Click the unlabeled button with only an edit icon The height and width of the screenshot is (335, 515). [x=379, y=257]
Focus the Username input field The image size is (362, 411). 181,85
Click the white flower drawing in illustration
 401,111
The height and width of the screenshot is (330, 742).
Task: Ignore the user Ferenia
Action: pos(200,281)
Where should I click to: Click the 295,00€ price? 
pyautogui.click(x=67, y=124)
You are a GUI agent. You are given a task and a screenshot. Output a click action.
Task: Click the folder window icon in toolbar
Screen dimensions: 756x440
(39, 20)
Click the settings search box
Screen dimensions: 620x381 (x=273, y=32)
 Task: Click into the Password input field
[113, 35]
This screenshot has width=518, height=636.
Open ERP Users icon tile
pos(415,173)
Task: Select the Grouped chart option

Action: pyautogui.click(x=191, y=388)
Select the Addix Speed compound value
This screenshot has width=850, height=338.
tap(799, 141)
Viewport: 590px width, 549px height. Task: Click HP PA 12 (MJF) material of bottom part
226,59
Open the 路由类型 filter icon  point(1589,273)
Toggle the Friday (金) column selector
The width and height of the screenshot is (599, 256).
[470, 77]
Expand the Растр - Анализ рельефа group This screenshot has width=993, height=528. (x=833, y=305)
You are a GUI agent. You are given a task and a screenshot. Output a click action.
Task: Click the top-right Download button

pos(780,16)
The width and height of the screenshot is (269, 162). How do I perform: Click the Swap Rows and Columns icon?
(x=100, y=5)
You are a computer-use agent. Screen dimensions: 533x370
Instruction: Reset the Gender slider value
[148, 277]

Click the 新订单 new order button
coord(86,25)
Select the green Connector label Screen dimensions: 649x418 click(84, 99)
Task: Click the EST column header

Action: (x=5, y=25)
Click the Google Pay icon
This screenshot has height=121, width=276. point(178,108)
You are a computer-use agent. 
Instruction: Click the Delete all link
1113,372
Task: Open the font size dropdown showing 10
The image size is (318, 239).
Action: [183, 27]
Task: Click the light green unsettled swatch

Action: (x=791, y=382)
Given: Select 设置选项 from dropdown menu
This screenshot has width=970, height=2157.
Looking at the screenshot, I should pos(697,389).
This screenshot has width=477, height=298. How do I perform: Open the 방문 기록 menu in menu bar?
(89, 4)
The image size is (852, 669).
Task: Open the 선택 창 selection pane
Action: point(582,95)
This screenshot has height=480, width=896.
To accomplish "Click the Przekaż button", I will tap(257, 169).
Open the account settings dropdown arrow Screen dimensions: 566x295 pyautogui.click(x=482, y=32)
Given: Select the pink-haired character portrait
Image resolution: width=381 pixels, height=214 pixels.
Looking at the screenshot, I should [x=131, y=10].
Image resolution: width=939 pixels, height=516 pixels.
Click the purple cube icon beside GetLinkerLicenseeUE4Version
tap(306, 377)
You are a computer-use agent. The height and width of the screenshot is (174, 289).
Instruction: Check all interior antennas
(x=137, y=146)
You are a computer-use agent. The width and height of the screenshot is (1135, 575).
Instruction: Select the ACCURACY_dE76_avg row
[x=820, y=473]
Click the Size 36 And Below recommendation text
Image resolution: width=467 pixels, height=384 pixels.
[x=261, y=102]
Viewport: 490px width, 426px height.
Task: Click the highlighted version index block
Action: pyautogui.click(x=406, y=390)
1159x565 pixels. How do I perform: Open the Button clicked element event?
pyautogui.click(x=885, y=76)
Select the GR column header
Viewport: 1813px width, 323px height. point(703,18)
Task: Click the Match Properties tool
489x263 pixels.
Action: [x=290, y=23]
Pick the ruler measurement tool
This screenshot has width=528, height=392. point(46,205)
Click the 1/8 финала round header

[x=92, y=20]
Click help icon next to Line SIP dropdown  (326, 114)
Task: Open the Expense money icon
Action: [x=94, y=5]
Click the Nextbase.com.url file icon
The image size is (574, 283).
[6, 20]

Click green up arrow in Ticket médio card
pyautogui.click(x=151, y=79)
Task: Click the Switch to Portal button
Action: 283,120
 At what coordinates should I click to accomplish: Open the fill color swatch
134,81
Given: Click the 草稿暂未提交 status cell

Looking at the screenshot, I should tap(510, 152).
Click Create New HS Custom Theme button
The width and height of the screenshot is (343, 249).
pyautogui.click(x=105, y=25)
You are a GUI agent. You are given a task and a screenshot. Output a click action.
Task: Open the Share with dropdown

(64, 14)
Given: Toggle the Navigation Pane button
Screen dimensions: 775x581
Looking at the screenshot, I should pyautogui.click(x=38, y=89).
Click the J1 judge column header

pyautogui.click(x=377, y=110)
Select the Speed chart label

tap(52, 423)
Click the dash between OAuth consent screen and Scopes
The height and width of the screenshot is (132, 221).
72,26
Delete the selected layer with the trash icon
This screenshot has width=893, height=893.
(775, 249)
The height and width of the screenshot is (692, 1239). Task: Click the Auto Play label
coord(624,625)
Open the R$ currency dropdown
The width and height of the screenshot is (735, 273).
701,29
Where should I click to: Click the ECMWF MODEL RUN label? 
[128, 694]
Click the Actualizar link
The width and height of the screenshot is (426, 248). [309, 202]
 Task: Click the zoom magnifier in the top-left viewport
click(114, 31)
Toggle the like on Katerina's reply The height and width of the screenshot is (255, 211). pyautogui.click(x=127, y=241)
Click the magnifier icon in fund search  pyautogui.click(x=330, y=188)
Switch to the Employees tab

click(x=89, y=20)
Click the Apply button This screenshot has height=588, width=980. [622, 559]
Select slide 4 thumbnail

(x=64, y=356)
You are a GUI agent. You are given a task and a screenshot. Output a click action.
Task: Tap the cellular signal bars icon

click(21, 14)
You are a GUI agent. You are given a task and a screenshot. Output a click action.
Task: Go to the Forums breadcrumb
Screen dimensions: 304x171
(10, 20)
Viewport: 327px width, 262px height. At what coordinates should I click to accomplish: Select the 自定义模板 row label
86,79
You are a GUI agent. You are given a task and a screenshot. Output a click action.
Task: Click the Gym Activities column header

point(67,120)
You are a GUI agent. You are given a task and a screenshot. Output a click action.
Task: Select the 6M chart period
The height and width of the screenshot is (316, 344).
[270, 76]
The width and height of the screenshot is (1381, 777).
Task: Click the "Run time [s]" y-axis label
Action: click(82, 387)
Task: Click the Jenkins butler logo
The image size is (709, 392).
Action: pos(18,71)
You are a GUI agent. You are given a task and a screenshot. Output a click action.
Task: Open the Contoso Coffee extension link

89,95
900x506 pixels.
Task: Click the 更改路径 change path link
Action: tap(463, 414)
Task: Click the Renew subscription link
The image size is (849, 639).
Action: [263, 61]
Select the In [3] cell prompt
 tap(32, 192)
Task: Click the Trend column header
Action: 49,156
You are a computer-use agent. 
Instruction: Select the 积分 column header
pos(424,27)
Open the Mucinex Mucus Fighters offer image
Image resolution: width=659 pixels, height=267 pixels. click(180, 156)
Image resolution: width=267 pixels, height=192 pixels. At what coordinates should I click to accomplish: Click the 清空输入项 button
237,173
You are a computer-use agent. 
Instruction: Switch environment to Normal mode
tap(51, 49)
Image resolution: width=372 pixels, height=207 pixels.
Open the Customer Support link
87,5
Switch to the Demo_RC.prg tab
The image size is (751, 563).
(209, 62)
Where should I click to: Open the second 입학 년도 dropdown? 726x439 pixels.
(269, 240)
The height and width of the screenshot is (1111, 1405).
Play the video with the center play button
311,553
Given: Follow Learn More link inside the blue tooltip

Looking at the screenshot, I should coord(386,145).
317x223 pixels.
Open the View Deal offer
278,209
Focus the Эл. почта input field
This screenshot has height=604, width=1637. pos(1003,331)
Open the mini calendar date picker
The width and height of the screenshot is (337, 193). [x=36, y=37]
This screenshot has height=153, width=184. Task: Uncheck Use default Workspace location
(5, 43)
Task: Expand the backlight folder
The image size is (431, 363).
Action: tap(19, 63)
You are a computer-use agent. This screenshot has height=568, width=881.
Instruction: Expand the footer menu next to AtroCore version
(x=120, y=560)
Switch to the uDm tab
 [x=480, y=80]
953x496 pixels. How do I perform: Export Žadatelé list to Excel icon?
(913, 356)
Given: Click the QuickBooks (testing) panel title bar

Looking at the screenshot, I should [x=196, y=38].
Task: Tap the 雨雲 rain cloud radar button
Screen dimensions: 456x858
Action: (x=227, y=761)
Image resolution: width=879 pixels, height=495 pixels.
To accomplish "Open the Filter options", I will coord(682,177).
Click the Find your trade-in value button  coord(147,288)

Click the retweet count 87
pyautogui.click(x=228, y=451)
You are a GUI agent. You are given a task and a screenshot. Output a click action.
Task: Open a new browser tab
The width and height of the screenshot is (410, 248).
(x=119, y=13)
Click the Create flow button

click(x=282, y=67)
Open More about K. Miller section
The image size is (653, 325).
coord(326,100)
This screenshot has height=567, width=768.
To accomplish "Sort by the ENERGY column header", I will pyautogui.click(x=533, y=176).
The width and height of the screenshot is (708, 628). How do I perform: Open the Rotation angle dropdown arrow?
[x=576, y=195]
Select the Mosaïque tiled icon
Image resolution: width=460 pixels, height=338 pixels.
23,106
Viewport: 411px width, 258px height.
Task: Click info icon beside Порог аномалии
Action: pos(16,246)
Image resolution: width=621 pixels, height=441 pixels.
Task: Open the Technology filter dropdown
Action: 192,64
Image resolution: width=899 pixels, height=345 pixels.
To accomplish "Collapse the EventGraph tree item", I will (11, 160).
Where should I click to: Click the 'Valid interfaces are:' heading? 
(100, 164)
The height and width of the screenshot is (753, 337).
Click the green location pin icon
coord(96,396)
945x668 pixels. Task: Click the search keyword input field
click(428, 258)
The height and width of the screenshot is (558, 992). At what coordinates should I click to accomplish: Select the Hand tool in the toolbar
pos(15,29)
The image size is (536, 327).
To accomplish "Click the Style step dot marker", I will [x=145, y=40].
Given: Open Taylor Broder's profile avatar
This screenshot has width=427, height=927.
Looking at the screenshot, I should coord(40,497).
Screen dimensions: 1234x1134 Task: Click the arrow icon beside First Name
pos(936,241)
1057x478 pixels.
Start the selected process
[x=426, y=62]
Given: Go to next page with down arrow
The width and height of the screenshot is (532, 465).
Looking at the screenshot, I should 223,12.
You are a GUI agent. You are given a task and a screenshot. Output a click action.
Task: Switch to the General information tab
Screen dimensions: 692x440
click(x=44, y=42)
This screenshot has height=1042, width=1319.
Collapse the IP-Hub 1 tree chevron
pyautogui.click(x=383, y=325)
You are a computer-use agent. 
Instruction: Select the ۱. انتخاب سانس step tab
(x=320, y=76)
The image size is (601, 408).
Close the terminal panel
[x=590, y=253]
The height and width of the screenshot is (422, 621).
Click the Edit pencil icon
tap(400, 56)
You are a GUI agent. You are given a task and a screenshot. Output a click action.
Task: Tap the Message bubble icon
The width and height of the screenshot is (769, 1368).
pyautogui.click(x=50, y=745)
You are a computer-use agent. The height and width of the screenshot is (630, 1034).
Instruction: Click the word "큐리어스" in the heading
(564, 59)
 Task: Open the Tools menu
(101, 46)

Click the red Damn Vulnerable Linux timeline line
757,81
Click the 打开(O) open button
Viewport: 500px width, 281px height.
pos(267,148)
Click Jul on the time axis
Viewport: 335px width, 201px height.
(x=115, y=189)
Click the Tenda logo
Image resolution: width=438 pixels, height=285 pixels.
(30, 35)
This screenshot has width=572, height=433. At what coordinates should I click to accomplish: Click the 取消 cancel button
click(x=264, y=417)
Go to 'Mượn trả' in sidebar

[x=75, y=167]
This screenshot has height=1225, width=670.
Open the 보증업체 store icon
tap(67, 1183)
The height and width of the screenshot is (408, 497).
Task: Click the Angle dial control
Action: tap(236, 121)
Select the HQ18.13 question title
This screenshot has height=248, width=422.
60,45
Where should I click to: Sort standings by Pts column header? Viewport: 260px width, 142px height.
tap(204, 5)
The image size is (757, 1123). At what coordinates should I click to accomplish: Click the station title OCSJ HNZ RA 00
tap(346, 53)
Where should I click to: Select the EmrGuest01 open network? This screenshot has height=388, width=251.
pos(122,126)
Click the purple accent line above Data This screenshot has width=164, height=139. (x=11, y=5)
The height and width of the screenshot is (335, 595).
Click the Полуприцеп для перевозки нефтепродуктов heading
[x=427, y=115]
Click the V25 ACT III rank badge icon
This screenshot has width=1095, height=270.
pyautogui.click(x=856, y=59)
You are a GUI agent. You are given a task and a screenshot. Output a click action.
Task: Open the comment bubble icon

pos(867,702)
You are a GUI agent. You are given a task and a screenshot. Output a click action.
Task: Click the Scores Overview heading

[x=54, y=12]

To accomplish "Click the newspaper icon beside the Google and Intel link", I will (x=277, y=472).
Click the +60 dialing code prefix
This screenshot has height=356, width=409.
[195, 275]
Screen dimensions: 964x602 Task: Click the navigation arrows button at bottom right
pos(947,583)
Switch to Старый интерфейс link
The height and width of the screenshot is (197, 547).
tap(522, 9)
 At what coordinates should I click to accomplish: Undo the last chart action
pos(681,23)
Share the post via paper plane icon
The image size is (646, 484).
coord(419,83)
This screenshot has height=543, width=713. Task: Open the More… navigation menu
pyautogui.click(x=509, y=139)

> **WORK REQUIRED**
Please go through the data above and copy each line that has the word "logo".

> **OUTPUT OF THE EXERCISE**
Task: Click the Jenkins butler logo
Click the Tenda logo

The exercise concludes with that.